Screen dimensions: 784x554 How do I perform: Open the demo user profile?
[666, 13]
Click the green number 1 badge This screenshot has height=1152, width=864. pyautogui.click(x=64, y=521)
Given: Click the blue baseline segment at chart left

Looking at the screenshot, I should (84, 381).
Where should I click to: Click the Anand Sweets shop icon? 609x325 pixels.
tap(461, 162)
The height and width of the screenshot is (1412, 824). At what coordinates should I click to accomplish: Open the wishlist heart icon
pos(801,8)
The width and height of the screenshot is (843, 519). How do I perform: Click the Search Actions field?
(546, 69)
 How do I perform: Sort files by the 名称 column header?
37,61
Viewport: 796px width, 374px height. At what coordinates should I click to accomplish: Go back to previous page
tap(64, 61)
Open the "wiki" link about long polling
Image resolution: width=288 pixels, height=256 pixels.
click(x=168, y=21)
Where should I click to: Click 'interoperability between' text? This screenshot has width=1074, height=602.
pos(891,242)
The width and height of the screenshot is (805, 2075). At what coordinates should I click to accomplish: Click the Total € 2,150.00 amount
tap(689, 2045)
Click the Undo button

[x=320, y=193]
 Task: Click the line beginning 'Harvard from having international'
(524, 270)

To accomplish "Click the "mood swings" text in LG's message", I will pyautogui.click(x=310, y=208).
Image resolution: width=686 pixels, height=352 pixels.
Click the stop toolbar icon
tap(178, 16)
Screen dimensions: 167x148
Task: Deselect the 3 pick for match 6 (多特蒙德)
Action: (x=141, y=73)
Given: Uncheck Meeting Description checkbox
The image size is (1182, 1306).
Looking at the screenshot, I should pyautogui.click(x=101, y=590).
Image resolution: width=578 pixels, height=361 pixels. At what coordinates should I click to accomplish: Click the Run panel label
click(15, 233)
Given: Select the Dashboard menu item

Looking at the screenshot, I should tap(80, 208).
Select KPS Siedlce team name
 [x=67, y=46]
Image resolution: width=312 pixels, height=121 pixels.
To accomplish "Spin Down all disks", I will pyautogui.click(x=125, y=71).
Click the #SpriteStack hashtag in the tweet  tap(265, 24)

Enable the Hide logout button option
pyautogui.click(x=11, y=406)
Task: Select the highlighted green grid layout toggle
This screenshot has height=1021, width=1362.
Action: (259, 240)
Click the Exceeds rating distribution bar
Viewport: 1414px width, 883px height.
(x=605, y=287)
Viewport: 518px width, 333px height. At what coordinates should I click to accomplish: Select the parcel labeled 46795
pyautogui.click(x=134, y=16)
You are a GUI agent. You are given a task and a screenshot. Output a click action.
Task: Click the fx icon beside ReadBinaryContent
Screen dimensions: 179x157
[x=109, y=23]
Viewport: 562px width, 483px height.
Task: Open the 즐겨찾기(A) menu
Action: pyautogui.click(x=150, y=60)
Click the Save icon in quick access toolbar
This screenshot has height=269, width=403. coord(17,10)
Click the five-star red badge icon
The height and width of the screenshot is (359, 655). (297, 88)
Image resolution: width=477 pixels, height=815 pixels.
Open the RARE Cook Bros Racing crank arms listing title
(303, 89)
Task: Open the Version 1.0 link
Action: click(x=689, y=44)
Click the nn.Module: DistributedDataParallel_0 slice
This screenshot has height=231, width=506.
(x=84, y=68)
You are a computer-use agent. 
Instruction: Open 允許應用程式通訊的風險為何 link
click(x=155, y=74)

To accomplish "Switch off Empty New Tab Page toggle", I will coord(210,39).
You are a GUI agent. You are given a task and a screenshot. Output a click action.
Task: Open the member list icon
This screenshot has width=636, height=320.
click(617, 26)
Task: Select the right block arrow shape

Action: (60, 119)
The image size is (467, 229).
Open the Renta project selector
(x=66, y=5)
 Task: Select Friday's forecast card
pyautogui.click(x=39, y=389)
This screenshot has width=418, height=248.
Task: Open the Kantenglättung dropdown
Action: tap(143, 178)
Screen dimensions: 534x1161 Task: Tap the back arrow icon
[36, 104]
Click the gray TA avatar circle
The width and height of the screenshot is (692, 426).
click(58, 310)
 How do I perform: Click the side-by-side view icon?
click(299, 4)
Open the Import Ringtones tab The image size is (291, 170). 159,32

----

## What you need to do
Which lines above hold the string "toggle"? Copy each of them.

## Task solution
Task: Select the highlighted green grid layout toggle
To accomplish "Switch off Empty New Tab Page toggle", I will coord(210,39).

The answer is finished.